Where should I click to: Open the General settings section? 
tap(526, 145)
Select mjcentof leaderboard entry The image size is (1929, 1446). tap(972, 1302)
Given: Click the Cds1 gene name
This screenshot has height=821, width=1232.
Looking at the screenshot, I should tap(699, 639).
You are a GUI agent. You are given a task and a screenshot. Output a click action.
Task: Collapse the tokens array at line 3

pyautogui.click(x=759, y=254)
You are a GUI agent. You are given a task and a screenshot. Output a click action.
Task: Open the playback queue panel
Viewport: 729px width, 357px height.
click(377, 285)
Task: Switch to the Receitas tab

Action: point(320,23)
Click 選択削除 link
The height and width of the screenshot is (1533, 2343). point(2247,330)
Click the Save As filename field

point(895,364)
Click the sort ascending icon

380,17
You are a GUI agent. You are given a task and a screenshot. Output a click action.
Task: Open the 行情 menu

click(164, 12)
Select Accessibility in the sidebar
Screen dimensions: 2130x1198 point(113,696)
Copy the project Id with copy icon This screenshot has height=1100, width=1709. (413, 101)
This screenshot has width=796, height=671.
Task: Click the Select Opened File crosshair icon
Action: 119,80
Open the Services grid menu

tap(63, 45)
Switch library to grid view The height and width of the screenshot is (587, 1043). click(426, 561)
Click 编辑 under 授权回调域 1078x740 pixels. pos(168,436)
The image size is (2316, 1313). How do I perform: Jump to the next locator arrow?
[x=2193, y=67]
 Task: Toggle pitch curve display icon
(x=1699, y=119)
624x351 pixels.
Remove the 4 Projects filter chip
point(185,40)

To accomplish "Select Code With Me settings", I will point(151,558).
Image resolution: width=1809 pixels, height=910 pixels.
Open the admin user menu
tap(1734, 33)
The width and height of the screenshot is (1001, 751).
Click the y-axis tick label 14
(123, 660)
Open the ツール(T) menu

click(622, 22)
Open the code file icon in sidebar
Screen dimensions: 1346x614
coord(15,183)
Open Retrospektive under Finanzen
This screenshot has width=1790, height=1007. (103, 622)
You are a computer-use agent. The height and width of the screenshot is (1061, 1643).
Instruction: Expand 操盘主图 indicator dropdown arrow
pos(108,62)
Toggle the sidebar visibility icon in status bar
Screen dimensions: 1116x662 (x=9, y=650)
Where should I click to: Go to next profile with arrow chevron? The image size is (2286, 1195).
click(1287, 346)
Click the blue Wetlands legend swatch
******************************
WHAT IS BEING ASKED:
Return a faithful copy of all the records above.

PROBLEM SOLUTION:
Where should I click to: Open the General settings section? 
tap(526, 145)
Select mjcentof leaderboard entry The image size is (1929, 1446). tap(972, 1302)
Given: Click the Cds1 gene name
This screenshot has height=821, width=1232.
Looking at the screenshot, I should tap(699, 639).
You are a GUI agent. You are given a task and a screenshot. Output a click action.
Task: Collapse the tokens array at line 3

pyautogui.click(x=759, y=254)
You are a GUI agent. You are given a task and a screenshot. Output a click action.
Task: Open the playback queue panel
Viewport: 729px width, 357px height.
click(377, 285)
Task: Switch to the Receitas tab

Action: point(320,23)
Click 選択削除 link
The height and width of the screenshot is (1533, 2343). point(2247,330)
Click the Save As filename field

point(895,364)
Click the sort ascending icon

380,17
You are a GUI agent. You are given a task and a screenshot. Output a click action.
Task: Open the 行情 menu

click(164, 12)
Select Accessibility in the sidebar
Screen dimensions: 2130x1198 point(113,696)
Copy the project Id with copy icon This screenshot has height=1100, width=1709. (413, 101)
This screenshot has width=796, height=671.
Task: Click the Select Opened File crosshair icon
Action: 119,80
Open the Services grid menu

tap(63, 45)
Switch library to grid view The height and width of the screenshot is (587, 1043). click(426, 561)
Click 编辑 under 授权回调域 1078x740 pixels. pos(168,436)
The image size is (2316, 1313). How do I perform: Jump to the next locator arrow?
[x=2193, y=67]
 Task: Toggle pitch curve display icon
(x=1699, y=119)
624x351 pixels.
Remove the 4 Projects filter chip
point(185,40)

To accomplish "Select Code With Me settings", I will point(151,558).
Image resolution: width=1809 pixels, height=910 pixels.
Open the admin user menu
tap(1734, 33)
The width and height of the screenshot is (1001, 751).
Click the y-axis tick label 14
(123, 660)
Open the ツール(T) menu

click(622, 22)
Open the code file icon in sidebar
Screen dimensions: 1346x614
coord(15,183)
Open Retrospektive under Finanzen
This screenshot has width=1790, height=1007. (103, 622)
You are a computer-use agent. The height and width of the screenshot is (1061, 1643).
Instruction: Expand 操盘主图 indicator dropdown arrow
pos(108,62)
Toggle the sidebar visibility icon in status bar
Screen dimensions: 1116x662 (x=9, y=650)
Where should I click to: Go to next profile with arrow chevron? The image size is (2286, 1195).
click(1287, 346)
Click the blue Wetlands legend swatch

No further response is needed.